### RECORDS FOR THE TASK ###

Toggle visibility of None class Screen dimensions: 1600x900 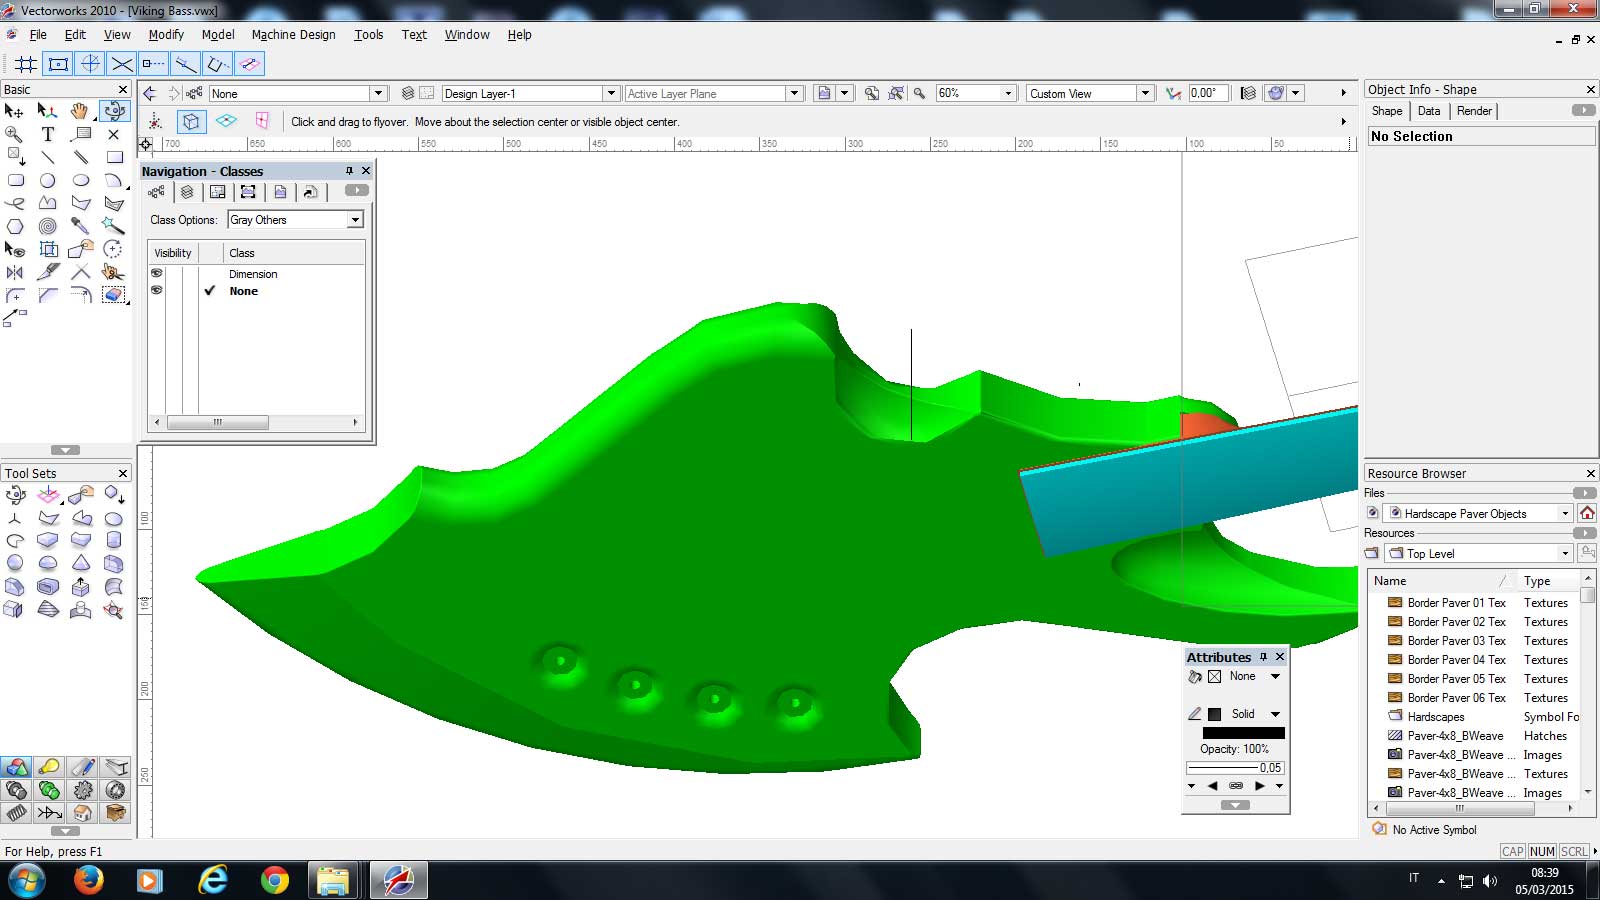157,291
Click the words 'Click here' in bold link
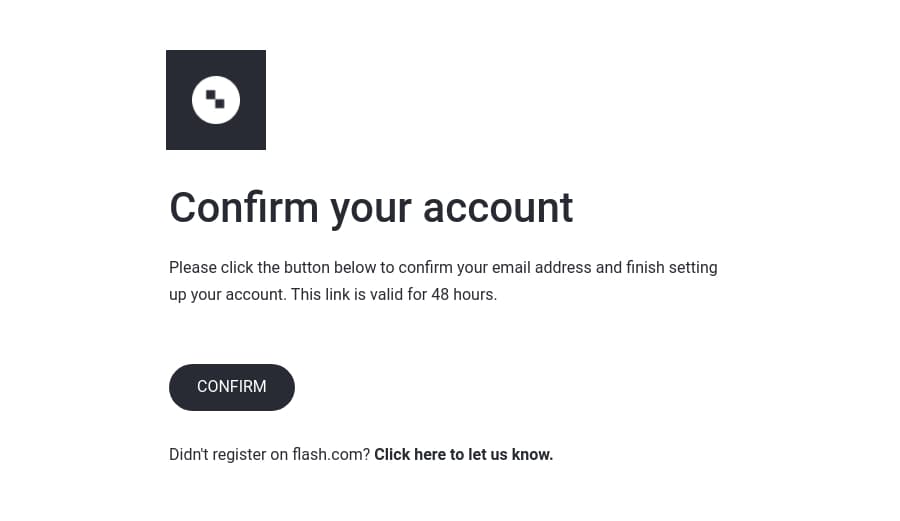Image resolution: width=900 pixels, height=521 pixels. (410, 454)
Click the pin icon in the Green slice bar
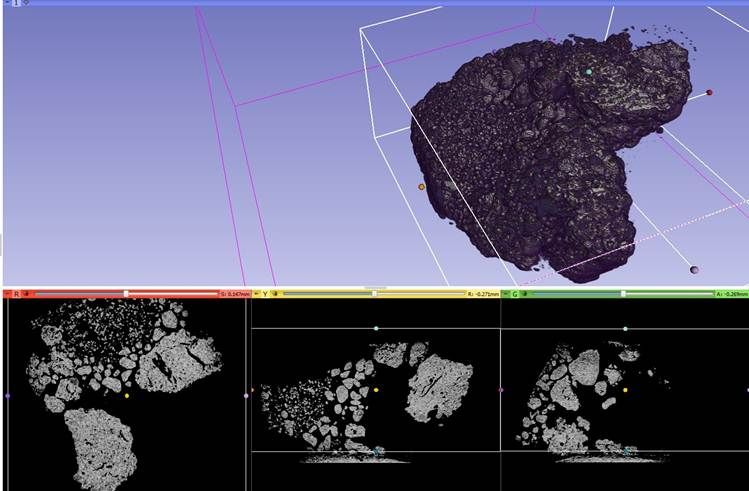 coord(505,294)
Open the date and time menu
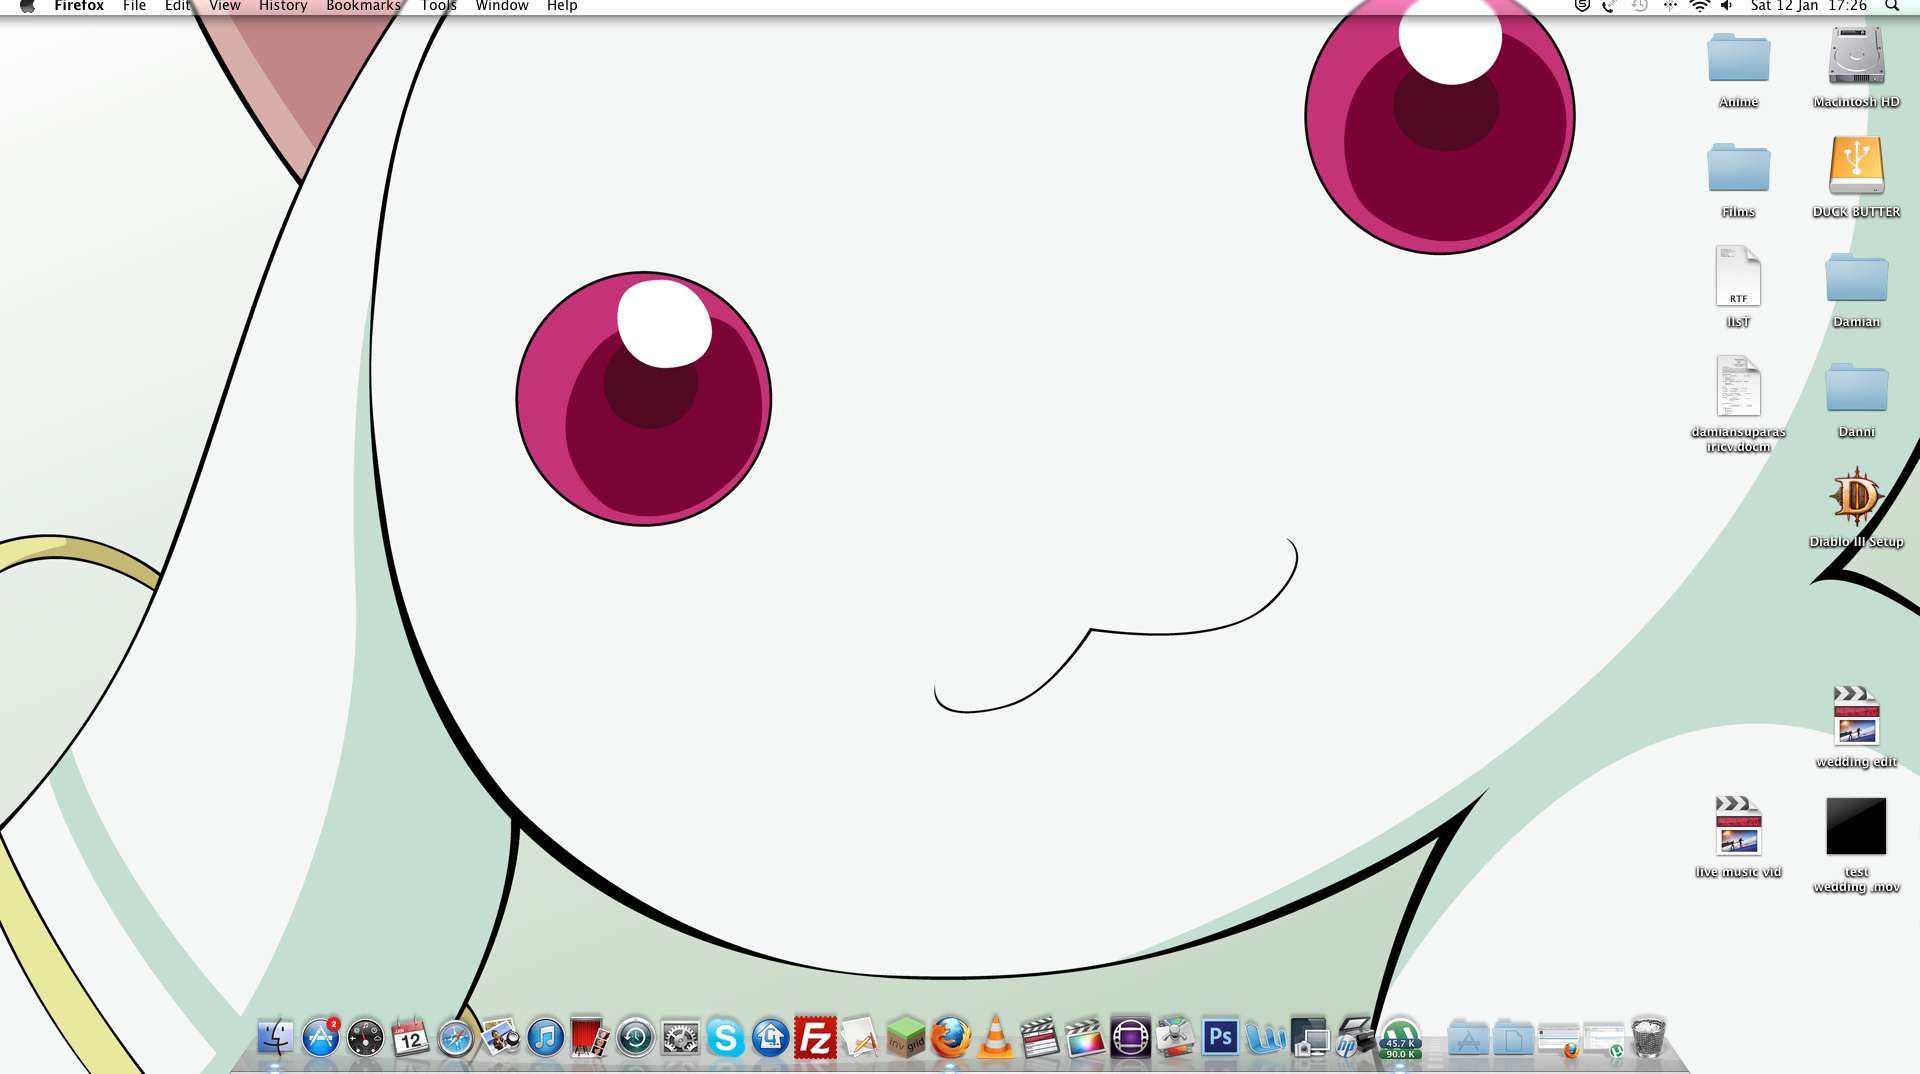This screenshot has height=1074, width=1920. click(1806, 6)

###
### RECORDS FOR THE TASK ###

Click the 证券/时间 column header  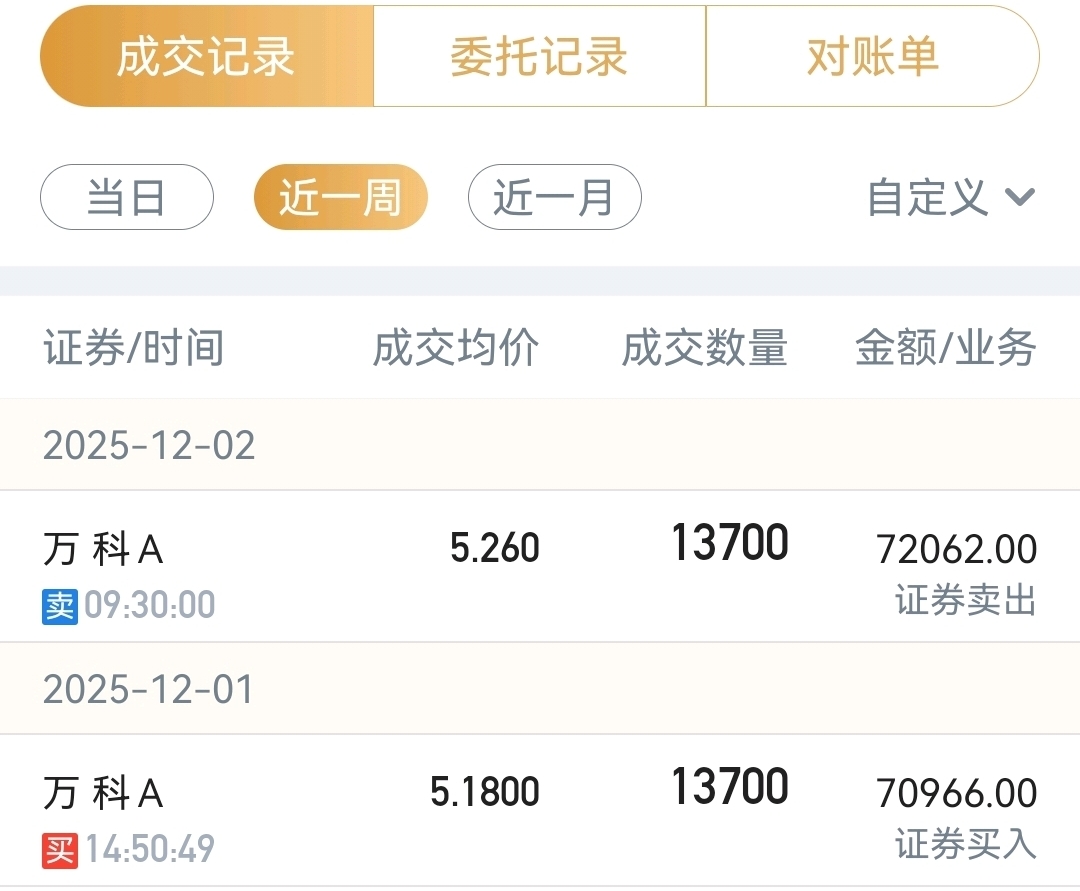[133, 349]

###

Can you rewrite everything from the line containing "Click the words 'Click here' in bold link" down to the line containing "This screenshot has", both lines included, with "date and time menu" changed to "clock menu" and nothing else altered? Give only those lines, and leave the pictures out.

Click the words 'Click here' in bold link
Image resolution: width=900 pixels, height=521 pixels. (410, 454)
Click the pin icon in the Green slice bar
 coord(505,294)
Open the clock menu
This screenshot has height=1074, width=1920. click(1806, 6)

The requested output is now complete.